While latest network topologies and standards include security functions thus giving an illusion of security, there is little focus on the fact that many smart city end nodes cannot realize all security specifications without additional help.

In this paper, we discuss briefly smart city security issues and focus on problem and security requirement that need to be addressed in the smart city end nodes, the sensors, and actuators deployed within the city’s grid. In this paper, attacks that cannot be thwarted by traditional cybersecurity solutions are discussed and countermeasures based on hardware are suggested in order to achieve a high level of trust. Also, the danger of microarchitectural and side channel attacks on these devices is highlighted and protection approaches are discussed.

Alireza Shojaifar, Samuel A. Fricker, Martin Gwerder. “Elicitation of SME Requirements for Cybersecurity Solutions by Studying Adherence to Recommendations.” Requirements Engineering: Foundation for Software Quality (RESFQ 2018), Utrecht, Netherlands

Small and medium-sized enterprises (SME) have become the weak spot of our economy for cyber attacks. These companies are large in number and often do not have the controls in place to prevent successful attacks, respectively are not prepared to systematically manage their cybersecurity capabilities. One of the reasons for why many SME do not adopt cybersecurity is that developers of cybersecurity solutions understand little the SME context and the requirements for successful use of these solutions.

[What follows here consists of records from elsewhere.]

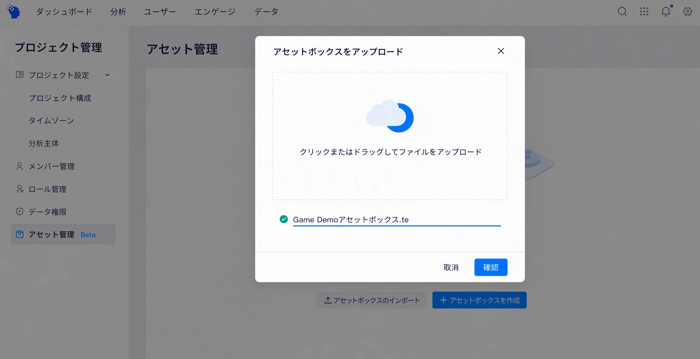This screenshot has width=700, height=359.
Task: Click the blue head logo icon
Action: (13, 11)
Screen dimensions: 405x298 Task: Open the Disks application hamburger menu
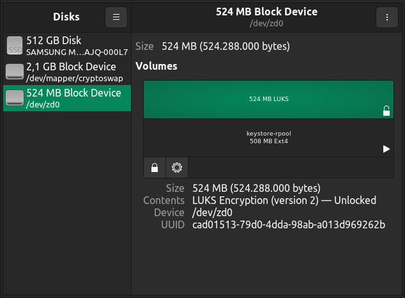116,17
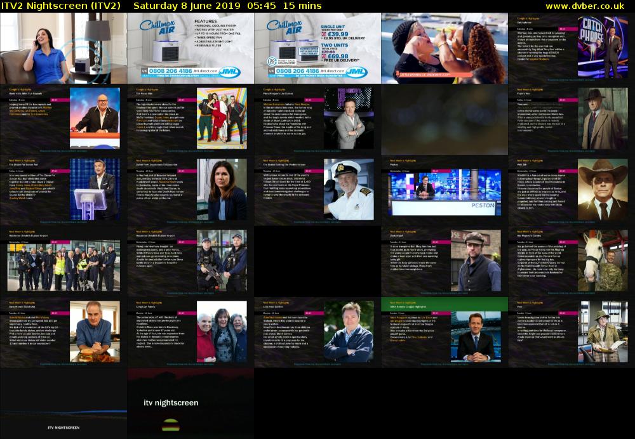Open the Catchphrase highlights thumbnail
635x439 pixels.
(572, 48)
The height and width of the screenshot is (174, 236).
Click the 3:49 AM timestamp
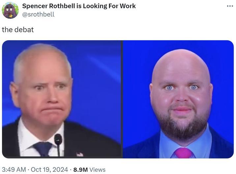click(x=14, y=170)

We elicit requirements by studying how cybersecurity experts provide advice to SME. The experts’ recommendations offer insights into what important capabilities of the solution are and how these capabilities ought to be used for mitigating cybersecurity threats. The adoption of a recommendation hints at a correct match of the solution, hence successful consideration of requirements. Abandoned recommendations point to a misalignment that can be used as a source to inquire missed requirements. Re-occurrence of adoption or abandonment decisions corroborate the presence of requirements. This poster describes the challenges of SME regarding cybersecurity and introduces our proposed approach to elicit requirements for cybersecurity solutions. The poster describes CYSEC, our tool used to capture cybersecurity advice and help to scale cybersecurity requirements elicitation to a large number of participating SME. We conclude by outlining the planned research to develop and validate CYSEC.

Giorgos Tsirantonakis, Panagiotis Ilia, Sotiris Ioannidis, Elias Athanasopoulos, Michalis Polychronakis. “A Large-scale Analysis of Content Modification by Open HTTP Proxies.” In Proceedings of the Network and Distributed System Security Symposium (NDSS '18), February 2018, San Diego, CA, USA

Giorgos Tsirantonakis, Panagiotis Ilia, Sotiris Ioannidis, Elias Athanasopoulos, Michalis Polychronakis. “A Large-scale Analysis of Content Modification by Open HTTP Proxies.” Cybersecurity and Privacy (CySeP), June 2018, Stockholm, Sweden

In this paper, we present the results of a large-scale analysis of open HTTP proxies, focusing on determining the extent to which user traffic is manipulated while being relayed. We have designed a methodology for detecting proxies that, instead of passively relaying traffic, actively modify the relayed content. Beyond simple detection, our framework is capable of macroscopically attributing certain traffic modifications at the network level to well-defined malicious actions, such as ad injection, user fingerprinting, and redirection to malware landing pages.

Our study reveals the true incentives of many of the publicly available web proxies. Our findings raise several concerns, as we uncover multiple cases where users can be severely affected by connecting to an open proxy. As a step towards protecting users against unwanted content modification, we built a service that leverages our methodology to collect and probe public proxies automatically, and generates a list of safe proxies that do not perform any content modification, on a daily basis.